"Im Herbst 1991 hörte ich zum ersten Mal Keith Jarretts "Köln Concert". Ich war sechzehn und hatte in den vergangenen acht Jahren manches Klavierstück gespielt, das ich liebte und das mich nicht mehr losließ.
Jedoch waren sie alle mit Noten festgehalten, und im Klavierunterricht wurden exakte Spielweisen besprochen und geübt. Ich wurde dazu erzogen, die Musik zu zähmen und zu kontrollieren, ihr ein Korsett anzulegen. Auch die Spielformen des Jazz, mit denen ich bis dahin in Berührung gekommen war, hatten etwas Sperriges, Kopflastiges, Theoretisches - ein "Warum eigentlich genau so und nicht anders?" drängte sich oft ins Bewusstsein.

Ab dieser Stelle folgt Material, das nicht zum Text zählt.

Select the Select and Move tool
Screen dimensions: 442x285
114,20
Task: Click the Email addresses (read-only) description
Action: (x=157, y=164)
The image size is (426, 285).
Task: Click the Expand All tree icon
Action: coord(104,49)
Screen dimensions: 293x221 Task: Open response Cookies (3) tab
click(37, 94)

Das "Köln Concert" ist von völlig anderer Natur. Hier ist es die Musik selbst, die die Kraft ausübt, der Musiker steht in ihrem Bann und wird von ihr gelenkt. Es geht nicht mehr darum, Vorgaben richtig umzusetzen, sondern loszulassen, sich zu verlieren, die Kontrolle abzugeben anstatt sie zu üben. Ich wusste: So wollte ich spielen.

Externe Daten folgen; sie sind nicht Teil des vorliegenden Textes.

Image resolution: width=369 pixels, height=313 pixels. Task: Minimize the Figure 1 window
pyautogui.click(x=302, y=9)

Seitdem ist viel passiert. Die intensive Beschäftigung mit den Klavierkonzerten Rachmaninoffs, insbesondere dem dritten, war von großer Bedeutung für mich. Dank des Klavierstudiums bei Wei Tsin-Fu konnten meine Hände plötzlich schwierigste Technik bewältigen; vieles war einfach, was früher eine Herausforderung war. Zahlreiche Auftritte und Konzerte, solo und in den
verschiedensten Besetzungen folgten und prägten meinen Alltag.
Das Köln Concert und sein einfaches Hauptmotiv begleiteten mich die ganzen Jahre über. Das musikalische Denken und Fühlen, das mit ihm verbunden ist, wurde mir zur Sucht. Und es bescherte mir Momente, die ich zu den glücklichsten meines Lebens zähle."